## GIVEN REQUEST 1
Reproduce the part of the categorical plots page that begins with the words containing "Bokeh offers multiple" and ends with "single values per category.".

## READING TEXT
◆ ◆ ◆ ◆
Categorical plots#

Bokeh offers multiple ways to handle and visualize categorical data. Categorical refers to data that can be divided into distinct groups or categories, with or without a natural order or numerical value. Examples include data representing countries, product names, or colors. Unlike continuous data, which might represent values like temperatures or distances, categorical data is about labeling and grouping.

Many data sets contain both continuous and categorical data. For example, a data set of the number of sales of different products in different countries over a period of time.

It is also possible for categorical data to have multiple values per category. Previous chapters such as Bar charts and Scatter plots have already introduced some of the ways to visualize categorical data with single values per category.

This chapter is focused on more complex categorical data with series of values for each category and data sets with one or multiple categorical variables.

One categorical variable#

Categorical scatter plots with jitter#

The chapter on scatter plots contains examples of visualizing data with single values for each category.

In case your data contains multiple values per category, you can visualize your data using a categorical scatter plot. This can be useful if you have different series of measurements for different days of the week, for example.

To avoid overlap between numerous scatter points for a single category, use the jitter() function to give each point a random offset.

The example below shows a scatter plot of every commit time for a GitHub user between 2012 and 2016. It uses days of the week as categories to groups the commits. By default, this plot would show thousands of points overlapping in a narrow line for each day. The jitter function lets you differentiate the points to produce a useful plot:

from bokeh.models import ColumnDataSource
from bokeh.plotting import figure, show
from bokeh.sampledata.commits import data
from bokeh.transform import jitter

DAYS = ['Sun', 'Sat', 'Fri', 'Thu', 'Wed', 'Tue', 'Mon']

source = ColumnDataSource(data)

p = figure(width=800, height=300, y_range=DAYS, x_axis_type='datetime',
           title="Commits by Time of Day (US/Central) 2012-2016")

p.scatter(x='time', y=jitter('day', width=0.6, range=p.y_range), source=source, alpha=0.3)

p.xaxis.formatter.days = '%Hh'
p.x_range.range_padding = 0
p.ygrid.grid_line_color = None


Categorical series with offsets#

A simple example of visualizing categorical data is using bar charts to represent a single value per category.

However, if you want to represent ordered series of data per category, you can use categorical offsets to position the glyphs for the values of each category. Other than visual offsets with dodge, categorical offsets afford explicit control over positioning “within” a category.

To supply an offset to a categorical location explicitly, add a numeric value to the end of a category. For example: ["Jan", 0.2] gives the category “Jan” an offset of 0.2.

For multi-level categories, add the value at the end of the existing list: ["West", "Sales", -0,2]. Bokeh interprets any numeric value at the end of a list of categories as an offset.
◆ ◆ ◆ ◆
## RECORDS TO USE
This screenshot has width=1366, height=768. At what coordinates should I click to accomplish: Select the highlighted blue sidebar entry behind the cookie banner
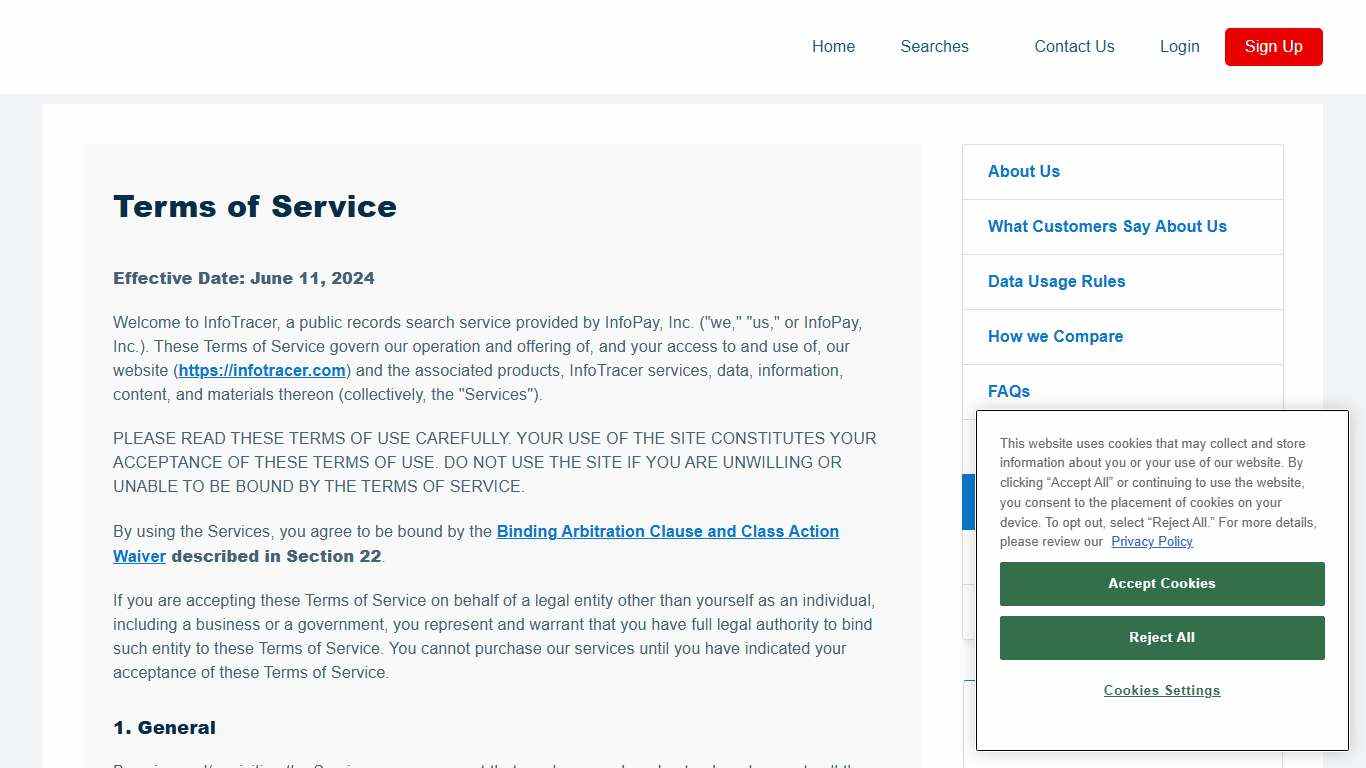(x=969, y=501)
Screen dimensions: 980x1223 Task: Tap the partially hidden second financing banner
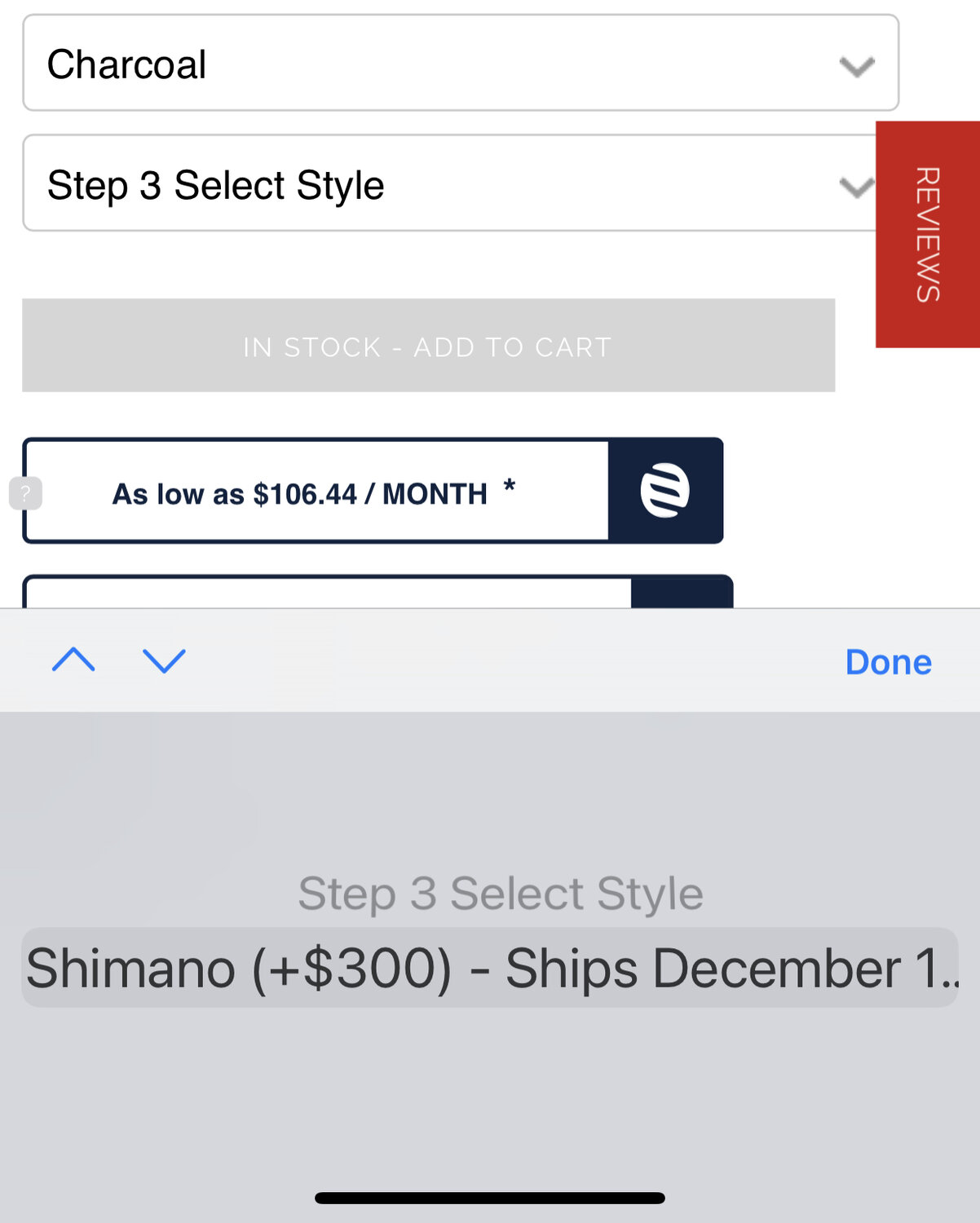(x=326, y=594)
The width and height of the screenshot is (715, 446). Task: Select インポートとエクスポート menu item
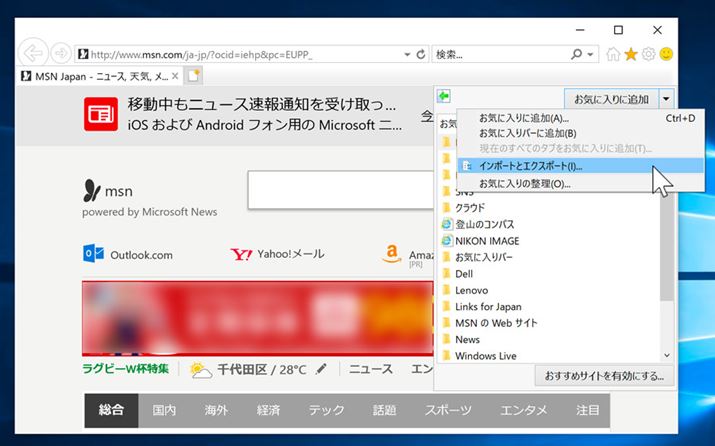pos(530,166)
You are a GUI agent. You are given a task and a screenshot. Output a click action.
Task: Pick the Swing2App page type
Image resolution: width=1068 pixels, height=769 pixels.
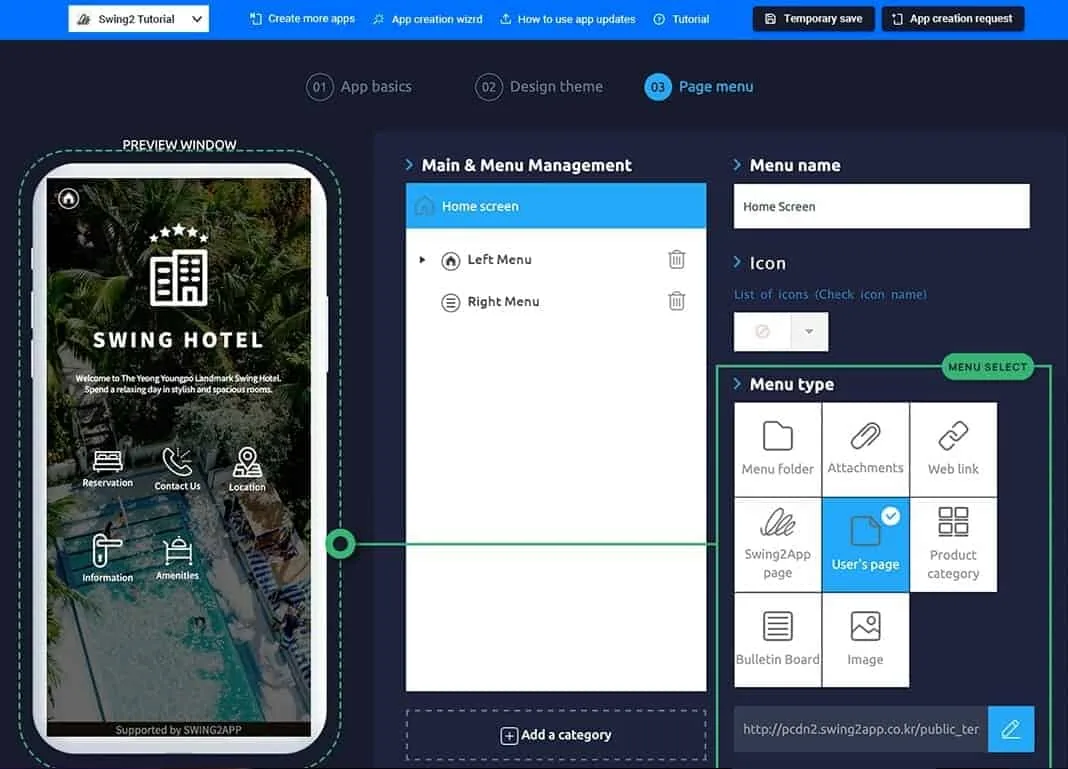point(777,544)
◆ ◆ ◆ ◆
## GIVEN REQUEST 2
Write out every row again with its request, and add 94 to each x and y value in the click coordinates. Omit the pictures.

## FULL RESPONSE 1
Bokeh offers multiple ways to handle and visualize categorical data. Categorical refers to data that can be divided into distinct groups or categories, with or without a natural order or numerical value. Examples include data representing countries, product names, or colors. Unlike continuous data, which might represent values like temperatures or distances, categorical data is about labeling and grouping.

Many data sets contain both continuous and categorical data. For example, a data set of the number of sales of different products in different countries over a period of time.

It is also possible for categorical data to have multiple values per category. Previous chapters such as Bar charts and Scatter plots have already introduced some of the ways to visualize categorical data with single values per category.

## FULL RESPONSE 2
This screenshot has width=1366, height=768. At what coordinates should I click to accomplish: Select the highlighted blue sidebar entry behind the cookie banner
(x=1063, y=595)
Screen dimensions: 980x1223 Task: Tap the partially hidden second financing banner
(x=420, y=688)
The width and height of the screenshot is (715, 446). Task: Select インポートとエクスポート menu item
pos(624,260)
You are a GUI agent. You are given a task and a screenshot. Output a click action.
Task: Pick the Swing2App page type
Image resolution: width=1068 pixels, height=769 pixels.
point(871,638)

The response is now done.